Your task:
Give again, word for word, each line below starting at the one that contains "El Show de Bertín: Especial Show" and ending at the one that contains "verano? (114, 936)".

─── Data in this exercise ───

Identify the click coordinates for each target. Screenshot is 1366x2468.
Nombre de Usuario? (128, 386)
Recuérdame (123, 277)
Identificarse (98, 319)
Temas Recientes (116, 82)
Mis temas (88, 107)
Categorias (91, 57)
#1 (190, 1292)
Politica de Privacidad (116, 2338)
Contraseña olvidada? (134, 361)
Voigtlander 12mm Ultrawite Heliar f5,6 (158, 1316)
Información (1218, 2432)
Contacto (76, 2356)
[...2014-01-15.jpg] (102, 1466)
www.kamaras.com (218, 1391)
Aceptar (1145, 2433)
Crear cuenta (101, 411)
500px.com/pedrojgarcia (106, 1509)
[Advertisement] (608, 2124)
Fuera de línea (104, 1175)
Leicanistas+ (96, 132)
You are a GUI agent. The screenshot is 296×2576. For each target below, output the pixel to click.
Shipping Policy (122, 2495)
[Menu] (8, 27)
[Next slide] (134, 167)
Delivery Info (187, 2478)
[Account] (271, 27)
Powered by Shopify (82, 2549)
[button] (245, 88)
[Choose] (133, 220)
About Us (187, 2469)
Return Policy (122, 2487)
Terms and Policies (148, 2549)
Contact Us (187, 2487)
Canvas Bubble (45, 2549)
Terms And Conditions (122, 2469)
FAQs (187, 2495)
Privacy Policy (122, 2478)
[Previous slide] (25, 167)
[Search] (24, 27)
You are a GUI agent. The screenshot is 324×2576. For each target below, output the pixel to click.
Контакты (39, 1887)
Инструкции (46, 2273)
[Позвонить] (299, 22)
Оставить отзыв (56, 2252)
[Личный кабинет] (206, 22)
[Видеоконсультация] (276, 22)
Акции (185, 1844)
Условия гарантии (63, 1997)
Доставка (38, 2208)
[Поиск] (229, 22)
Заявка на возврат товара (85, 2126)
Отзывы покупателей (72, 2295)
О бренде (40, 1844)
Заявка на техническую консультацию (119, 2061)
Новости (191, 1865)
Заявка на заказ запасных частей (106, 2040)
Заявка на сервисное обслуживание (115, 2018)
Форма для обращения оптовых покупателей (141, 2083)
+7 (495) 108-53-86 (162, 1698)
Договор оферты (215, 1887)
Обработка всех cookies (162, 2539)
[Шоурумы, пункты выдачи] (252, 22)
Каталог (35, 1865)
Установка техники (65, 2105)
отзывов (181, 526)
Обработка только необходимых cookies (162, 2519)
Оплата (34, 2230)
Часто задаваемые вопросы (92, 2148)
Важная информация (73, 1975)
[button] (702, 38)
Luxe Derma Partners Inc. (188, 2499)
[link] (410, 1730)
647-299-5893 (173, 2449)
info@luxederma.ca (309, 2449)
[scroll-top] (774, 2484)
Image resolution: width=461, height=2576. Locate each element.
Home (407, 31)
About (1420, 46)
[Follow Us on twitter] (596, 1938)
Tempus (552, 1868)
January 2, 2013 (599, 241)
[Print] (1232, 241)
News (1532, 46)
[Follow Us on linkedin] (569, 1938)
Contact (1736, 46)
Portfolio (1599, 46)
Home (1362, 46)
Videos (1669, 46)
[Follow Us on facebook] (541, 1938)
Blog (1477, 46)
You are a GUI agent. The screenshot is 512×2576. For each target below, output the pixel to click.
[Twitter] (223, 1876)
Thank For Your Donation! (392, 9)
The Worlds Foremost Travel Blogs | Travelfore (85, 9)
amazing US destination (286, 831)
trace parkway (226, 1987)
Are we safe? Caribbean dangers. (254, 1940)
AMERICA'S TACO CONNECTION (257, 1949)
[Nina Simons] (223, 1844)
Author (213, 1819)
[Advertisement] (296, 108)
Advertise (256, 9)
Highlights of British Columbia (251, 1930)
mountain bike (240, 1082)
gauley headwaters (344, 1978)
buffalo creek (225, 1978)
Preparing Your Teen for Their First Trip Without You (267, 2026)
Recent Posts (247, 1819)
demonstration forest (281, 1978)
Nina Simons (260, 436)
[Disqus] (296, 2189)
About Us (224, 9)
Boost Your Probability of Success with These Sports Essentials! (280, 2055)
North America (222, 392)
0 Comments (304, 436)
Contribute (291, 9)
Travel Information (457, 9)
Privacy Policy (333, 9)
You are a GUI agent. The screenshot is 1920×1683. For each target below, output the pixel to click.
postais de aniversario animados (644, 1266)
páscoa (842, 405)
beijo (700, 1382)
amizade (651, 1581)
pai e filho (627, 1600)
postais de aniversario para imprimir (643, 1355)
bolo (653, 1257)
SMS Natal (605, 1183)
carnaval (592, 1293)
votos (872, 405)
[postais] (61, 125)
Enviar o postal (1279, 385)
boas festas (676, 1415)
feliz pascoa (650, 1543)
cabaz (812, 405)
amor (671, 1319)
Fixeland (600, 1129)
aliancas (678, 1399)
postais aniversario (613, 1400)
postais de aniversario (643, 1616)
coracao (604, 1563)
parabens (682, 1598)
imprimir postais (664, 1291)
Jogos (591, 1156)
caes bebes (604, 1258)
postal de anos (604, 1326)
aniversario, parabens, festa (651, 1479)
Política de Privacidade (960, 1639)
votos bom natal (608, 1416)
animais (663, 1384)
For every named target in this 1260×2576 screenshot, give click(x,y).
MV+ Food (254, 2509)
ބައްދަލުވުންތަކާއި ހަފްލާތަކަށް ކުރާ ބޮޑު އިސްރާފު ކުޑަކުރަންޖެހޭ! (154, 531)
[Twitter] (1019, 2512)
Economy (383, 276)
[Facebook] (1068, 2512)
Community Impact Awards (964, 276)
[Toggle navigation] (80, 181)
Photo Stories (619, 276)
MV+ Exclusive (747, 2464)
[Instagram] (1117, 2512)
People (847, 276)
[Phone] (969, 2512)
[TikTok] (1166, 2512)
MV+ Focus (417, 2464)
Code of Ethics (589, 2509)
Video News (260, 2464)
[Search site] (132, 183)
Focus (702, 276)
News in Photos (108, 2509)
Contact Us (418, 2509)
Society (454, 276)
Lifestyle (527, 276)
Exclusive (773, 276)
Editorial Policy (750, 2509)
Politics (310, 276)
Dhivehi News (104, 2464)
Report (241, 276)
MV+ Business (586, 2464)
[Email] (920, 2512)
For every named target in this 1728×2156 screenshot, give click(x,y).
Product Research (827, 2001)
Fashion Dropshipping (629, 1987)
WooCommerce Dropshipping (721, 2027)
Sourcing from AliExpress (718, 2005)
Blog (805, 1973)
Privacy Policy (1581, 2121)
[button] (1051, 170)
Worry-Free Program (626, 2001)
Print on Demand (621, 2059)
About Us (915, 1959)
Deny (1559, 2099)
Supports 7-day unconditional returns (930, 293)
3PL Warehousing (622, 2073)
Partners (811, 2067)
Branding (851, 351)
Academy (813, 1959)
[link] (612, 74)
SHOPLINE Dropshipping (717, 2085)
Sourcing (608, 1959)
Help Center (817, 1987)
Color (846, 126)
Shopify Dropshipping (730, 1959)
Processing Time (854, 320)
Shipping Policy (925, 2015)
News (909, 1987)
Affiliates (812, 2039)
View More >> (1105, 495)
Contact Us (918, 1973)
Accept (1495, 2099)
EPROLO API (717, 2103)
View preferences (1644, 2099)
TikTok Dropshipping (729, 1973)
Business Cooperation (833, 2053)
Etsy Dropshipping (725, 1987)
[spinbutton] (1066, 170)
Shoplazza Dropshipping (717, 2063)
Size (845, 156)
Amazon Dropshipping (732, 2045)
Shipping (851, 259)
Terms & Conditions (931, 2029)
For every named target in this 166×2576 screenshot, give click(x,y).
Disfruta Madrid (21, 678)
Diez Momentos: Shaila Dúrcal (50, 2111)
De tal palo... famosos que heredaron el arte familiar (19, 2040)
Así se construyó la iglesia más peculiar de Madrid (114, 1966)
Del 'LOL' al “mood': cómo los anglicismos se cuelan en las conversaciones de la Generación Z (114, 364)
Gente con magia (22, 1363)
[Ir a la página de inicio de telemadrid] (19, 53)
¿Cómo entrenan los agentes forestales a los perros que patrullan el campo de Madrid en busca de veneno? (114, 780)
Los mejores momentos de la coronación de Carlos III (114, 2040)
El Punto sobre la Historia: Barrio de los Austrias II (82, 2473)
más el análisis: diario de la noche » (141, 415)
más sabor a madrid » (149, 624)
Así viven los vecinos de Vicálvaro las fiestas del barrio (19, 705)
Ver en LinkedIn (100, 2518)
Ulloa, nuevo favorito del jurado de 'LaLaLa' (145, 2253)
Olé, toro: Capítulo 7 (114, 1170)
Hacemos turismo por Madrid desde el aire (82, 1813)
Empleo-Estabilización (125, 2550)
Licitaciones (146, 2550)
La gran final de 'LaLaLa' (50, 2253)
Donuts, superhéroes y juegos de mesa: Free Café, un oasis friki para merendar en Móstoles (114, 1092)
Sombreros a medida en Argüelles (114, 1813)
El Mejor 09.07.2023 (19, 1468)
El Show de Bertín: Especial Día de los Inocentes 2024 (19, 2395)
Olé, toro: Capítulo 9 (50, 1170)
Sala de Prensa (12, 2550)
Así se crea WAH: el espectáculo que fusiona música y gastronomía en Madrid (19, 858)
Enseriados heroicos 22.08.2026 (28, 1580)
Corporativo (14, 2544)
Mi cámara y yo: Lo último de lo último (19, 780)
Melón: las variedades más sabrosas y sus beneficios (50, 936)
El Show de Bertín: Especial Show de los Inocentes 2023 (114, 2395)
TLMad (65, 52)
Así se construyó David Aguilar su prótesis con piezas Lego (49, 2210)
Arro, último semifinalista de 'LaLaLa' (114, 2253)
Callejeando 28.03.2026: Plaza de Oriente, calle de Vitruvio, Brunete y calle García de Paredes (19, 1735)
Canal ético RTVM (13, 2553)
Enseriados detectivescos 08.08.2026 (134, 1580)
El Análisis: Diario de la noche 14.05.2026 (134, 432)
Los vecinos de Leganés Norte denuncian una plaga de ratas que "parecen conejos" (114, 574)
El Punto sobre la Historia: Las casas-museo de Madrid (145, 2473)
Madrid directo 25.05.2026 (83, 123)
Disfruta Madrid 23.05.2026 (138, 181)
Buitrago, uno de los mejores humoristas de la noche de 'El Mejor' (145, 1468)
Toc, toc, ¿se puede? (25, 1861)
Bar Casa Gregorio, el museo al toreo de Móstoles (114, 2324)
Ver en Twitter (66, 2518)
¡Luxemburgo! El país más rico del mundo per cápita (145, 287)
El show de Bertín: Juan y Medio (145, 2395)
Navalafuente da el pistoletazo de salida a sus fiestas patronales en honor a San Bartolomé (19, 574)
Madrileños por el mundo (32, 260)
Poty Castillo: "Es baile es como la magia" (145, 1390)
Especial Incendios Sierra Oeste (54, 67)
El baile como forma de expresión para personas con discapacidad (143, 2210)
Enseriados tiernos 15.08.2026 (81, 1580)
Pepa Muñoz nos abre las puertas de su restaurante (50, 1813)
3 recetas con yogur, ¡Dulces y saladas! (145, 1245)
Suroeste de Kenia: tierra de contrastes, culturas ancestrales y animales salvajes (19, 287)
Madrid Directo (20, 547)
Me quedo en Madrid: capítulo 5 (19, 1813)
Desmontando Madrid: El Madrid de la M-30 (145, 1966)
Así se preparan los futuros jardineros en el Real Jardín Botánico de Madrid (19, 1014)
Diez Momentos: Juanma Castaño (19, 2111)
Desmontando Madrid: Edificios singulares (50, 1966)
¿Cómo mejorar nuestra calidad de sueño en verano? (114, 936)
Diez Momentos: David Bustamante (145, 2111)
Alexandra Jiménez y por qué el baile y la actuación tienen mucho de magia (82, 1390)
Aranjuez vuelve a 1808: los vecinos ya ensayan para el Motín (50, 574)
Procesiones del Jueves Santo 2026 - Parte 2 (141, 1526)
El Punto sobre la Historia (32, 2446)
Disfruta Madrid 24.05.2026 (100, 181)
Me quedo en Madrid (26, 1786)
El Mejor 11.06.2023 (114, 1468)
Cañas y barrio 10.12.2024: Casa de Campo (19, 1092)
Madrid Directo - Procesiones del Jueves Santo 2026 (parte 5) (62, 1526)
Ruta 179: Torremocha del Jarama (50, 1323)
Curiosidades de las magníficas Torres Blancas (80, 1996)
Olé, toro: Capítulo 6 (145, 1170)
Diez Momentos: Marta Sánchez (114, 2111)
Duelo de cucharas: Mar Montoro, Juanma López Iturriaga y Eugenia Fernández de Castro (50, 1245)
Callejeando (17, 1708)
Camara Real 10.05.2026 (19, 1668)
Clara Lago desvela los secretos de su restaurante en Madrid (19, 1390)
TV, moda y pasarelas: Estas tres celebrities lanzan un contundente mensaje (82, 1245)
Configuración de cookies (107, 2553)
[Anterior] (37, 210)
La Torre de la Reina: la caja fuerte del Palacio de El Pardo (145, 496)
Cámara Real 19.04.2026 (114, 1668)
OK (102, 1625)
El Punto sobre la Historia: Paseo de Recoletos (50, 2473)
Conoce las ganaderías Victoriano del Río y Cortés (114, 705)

───

Solution for this problem:
El Show de Bertín: Especial Show de los Inocentes 2023 (114, 2395)
TLMad (65, 52)
Así se construyó David Aguilar su prótesis con piezas Lego (49, 2210)
Arro, último semifinalista de 'LaLaLa' (114, 2253)
Callejeando 28.03.2026: Plaza de Oriente, calle de Vitruvio, Brunete y calle García de Paredes (19, 1735)
Canal ético RTVM (13, 2553)
Enseriados detectivescos 08.08.2026 (134, 1580)
El Análisis: Diario de la noche 14.05.2026 (134, 432)
Los vecinos de Leganés Norte denuncian una plaga de ratas que "parecen conejos" (114, 574)
El Punto sobre la Historia: Las casas-museo de Madrid (145, 2473)
Madrid directo 25.05.2026 (83, 123)
Disfruta Madrid 23.05.2026 (138, 181)
Buitrago, uno de los mejores humoristas de la noche de 'El Mejor' (145, 1468)
Toc, toc, ¿se puede? (25, 1861)
Bar Casa Gregorio, el museo al toreo de Móstoles (114, 2324)
Ver en Twitter (66, 2518)
¡Luxemburgo! El país más rico del mundo per cápita (145, 287)
El show de Bertín: Juan y Medio (145, 2395)
Navalafuente da el pistoletazo de salida a sus fiestas patronales en honor a San Bartolomé (19, 574)
Madrileños por el mundo (32, 260)
Poty Castillo: "Es baile es como la magia" (145, 1390)
Especial Incendios Sierra Oeste (54, 67)
El baile como forma de expresión para personas con discapacidad (143, 2210)
Enseriados tiernos 15.08.2026 (81, 1580)
Pepa Muñoz nos abre las puertas de su restaurante (50, 1813)
3 recetas con yogur, ¡Dulces y saladas! (145, 1245)
Suroeste de Kenia: tierra de contrastes, culturas ancestrales y animales salvajes (19, 287)
Madrid Directo (20, 547)
Me quedo en Madrid: capítulo 5 (19, 1813)
Desmontando Madrid: El Madrid de la M-30 (145, 1966)
Así se preparan los futuros jardineros en el Real Jardín Botánico de Madrid (19, 1014)
Diez Momentos: Juanma Castaño (19, 2111)
Desmontando Madrid: Edificios singulares (50, 1966)
¿Cómo mejorar nuestra calidad de sueño en verano? (114, 936)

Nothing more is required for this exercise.